BALTIMORE – The Nationals, believe it or not, haven’t been shut out often this season. Tuesday night’s 1-0 loss to the Orioles was only their eighth shutout loss this year. Only seven major league clubs have failed to score fewer times in 2023.
There are two odd facts about the Nats’ shutouts, though. They’ve all come in April, August or September. And three of them have now come at the hands of the Orioles.
The Nationals were shut out four times in the season’s first 18 games, including back-to-back times by Baltimore on South Capitol Street. One of those was a 1-0 loss to Dean Kremer. The other was a 4-0 loss to Kyle Bradish.
Wouldn’t you know Tuesday’s game was a 1-0 loss to Bradish, who tossed the first eight innings before handing over the ninth to closer Yennier Cano.
Tuesday also was the Nats’ fourth shutout loss in their last 43 games, these recent offensive struggles coming after a long streak in which they always scored runs. They went 97 games from mid-April to early-August without ever being shut out.
It hasn’t happened often, but the pattern for many of these games has been established. The Nationals don’t draw many walks (they managed only two on Tuesday night). They don’t hit for power (they managed all of three singles and zero extra-base hits on Tuesday night). And they don’t work deep counts (Bradish completed eight innings on a mere 104 pitches).
All told, the Nats sent 31 batters to the plate, averaging only 3.77 pitches seen per plate appearance.
“Look, this guy (Bradish) was around the plate pretty much,” manager Davey Martinez said. “I tell them all the time: If you get a good pitch to hit, you can’t fall behind on him, because he mixes up his pitches well. The fact is, when you get a good pitch to hit, we’ve got to hit them. Today, we just didn’t do that.”
* The only run scored Tuesday night came via the Orioles’ first batter of the game, with Gunnar Henderson homering off Josiah Gray to give his team a quick 1-0 lead. Little did anyone realize at the time how much of a chore it would be to push runners across the plate.

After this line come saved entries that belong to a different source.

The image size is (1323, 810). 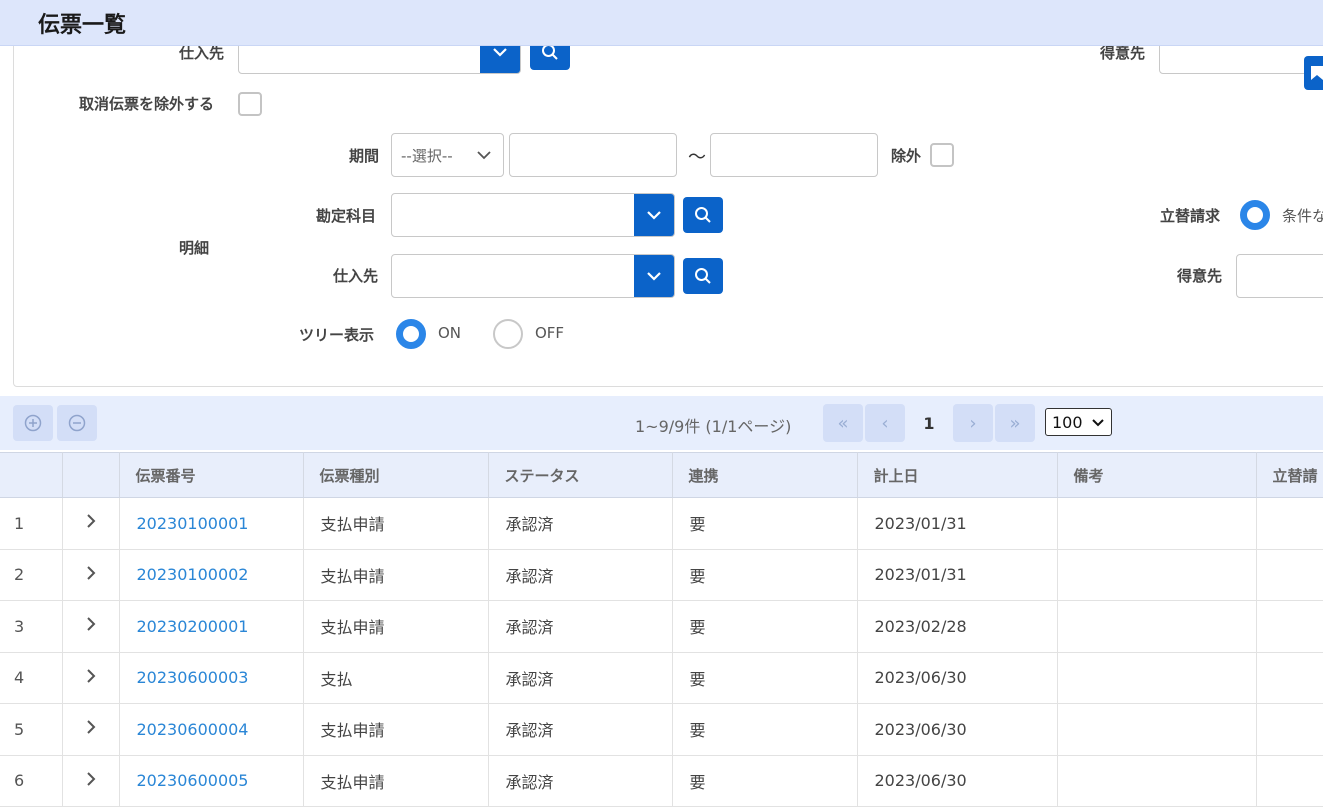 I want to click on account-search-button, so click(x=703, y=215).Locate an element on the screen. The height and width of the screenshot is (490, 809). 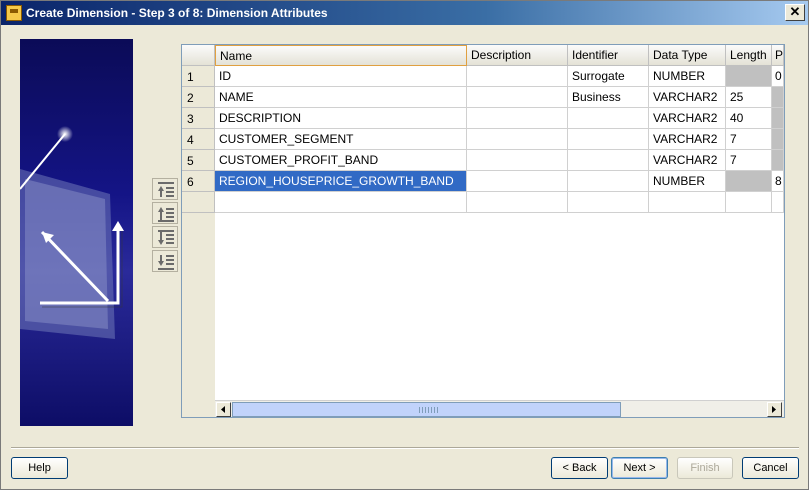
button-separator is located at coordinates (405, 448).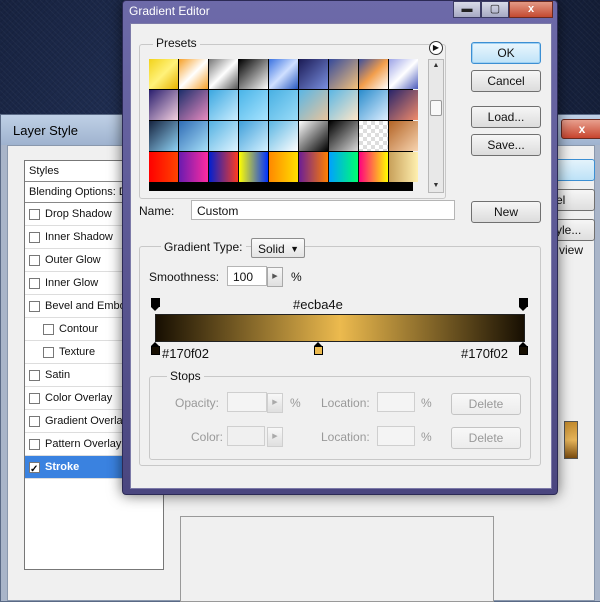 Image resolution: width=600 pixels, height=602 pixels. I want to click on stop-color-swatch, so click(246, 436).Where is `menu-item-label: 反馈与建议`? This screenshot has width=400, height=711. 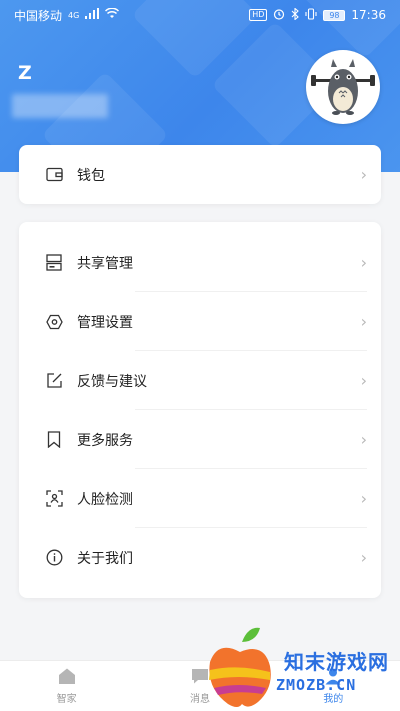
menu-item-label: 反馈与建议 is located at coordinates (112, 382). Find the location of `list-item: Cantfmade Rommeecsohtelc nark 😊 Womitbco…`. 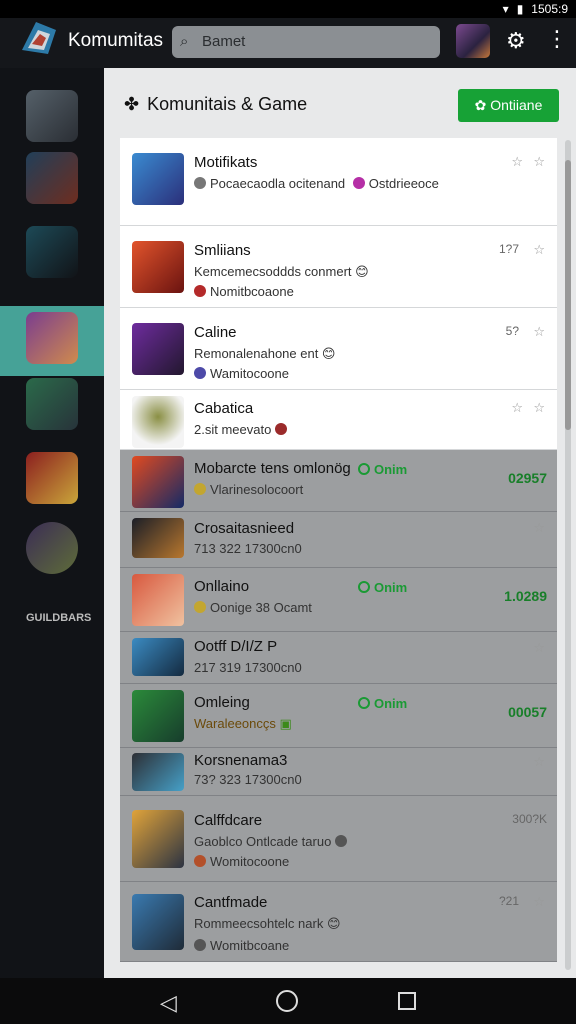

list-item: Cantfmade Rommeecsohtelc nark 😊 Womitbco… is located at coordinates (338, 922).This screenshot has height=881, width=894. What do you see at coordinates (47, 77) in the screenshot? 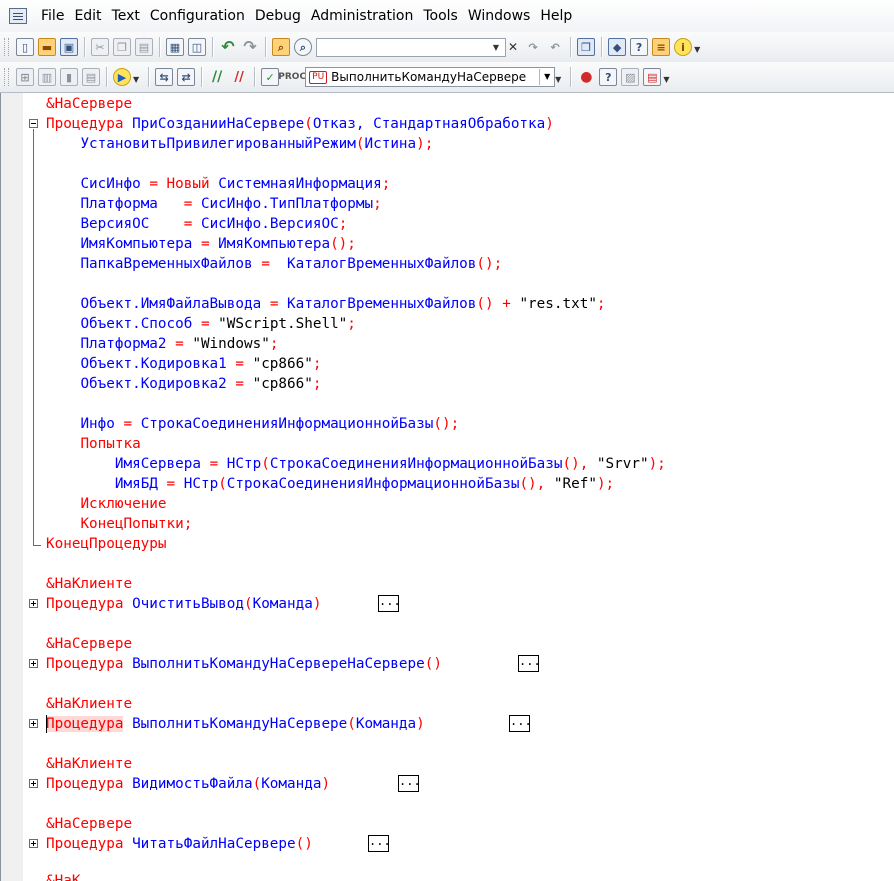
I see `block-icon: ▥` at bounding box center [47, 77].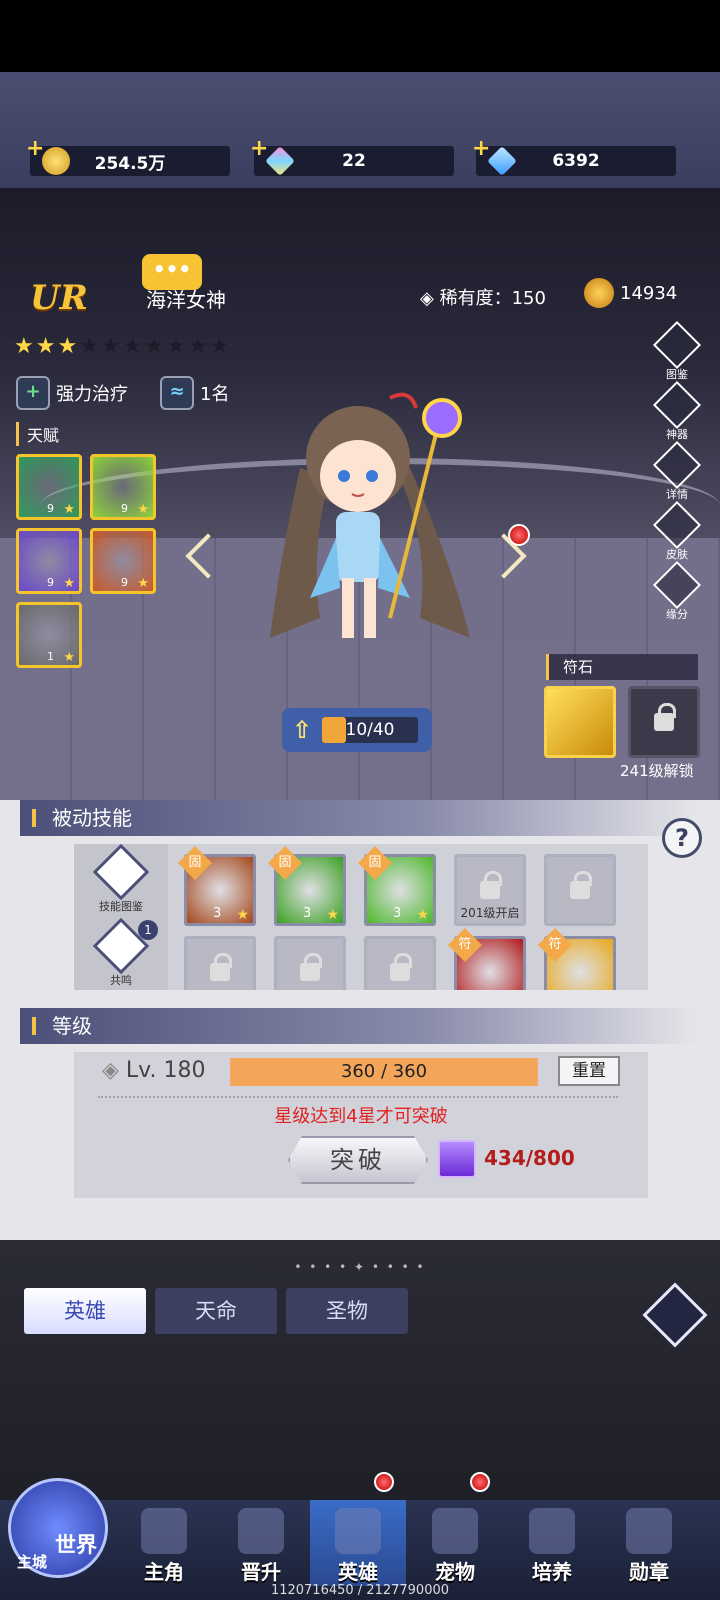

Henderson, though, came awfully close to scoring another run late in the game. With two outs in the bottom of the eighth, the dynamic Baltimore rookie danced off third base and bolted for home in an attempt to catch Nationals reliever Robert Garcia off guard.
Neither Garcia not catcher Keibert Ruiz were fooled. Ruiz immediately jumped up and positioned himself at the plate. Garcia managed to keep his calm and throw the ball directly to Ruiz, who tagged the sliding Henderson for a big out to end the inning and keep the deficit at one run.
“Great awareness from him,” Martinez said of Garcia. “He didn’t panic at all. He just stepped off and threw it home. Typically, some guys will panic and balk in that situation, but he didn’t. He did a great job.”
As did Ruiz, who saw the entire play develop in front of his eyes.
“I was surprised,” the catcher said. “That’s good baseball. They’re playing good baseball. That’s why they’re in the playoffs. But Garcia and I got him on that play.”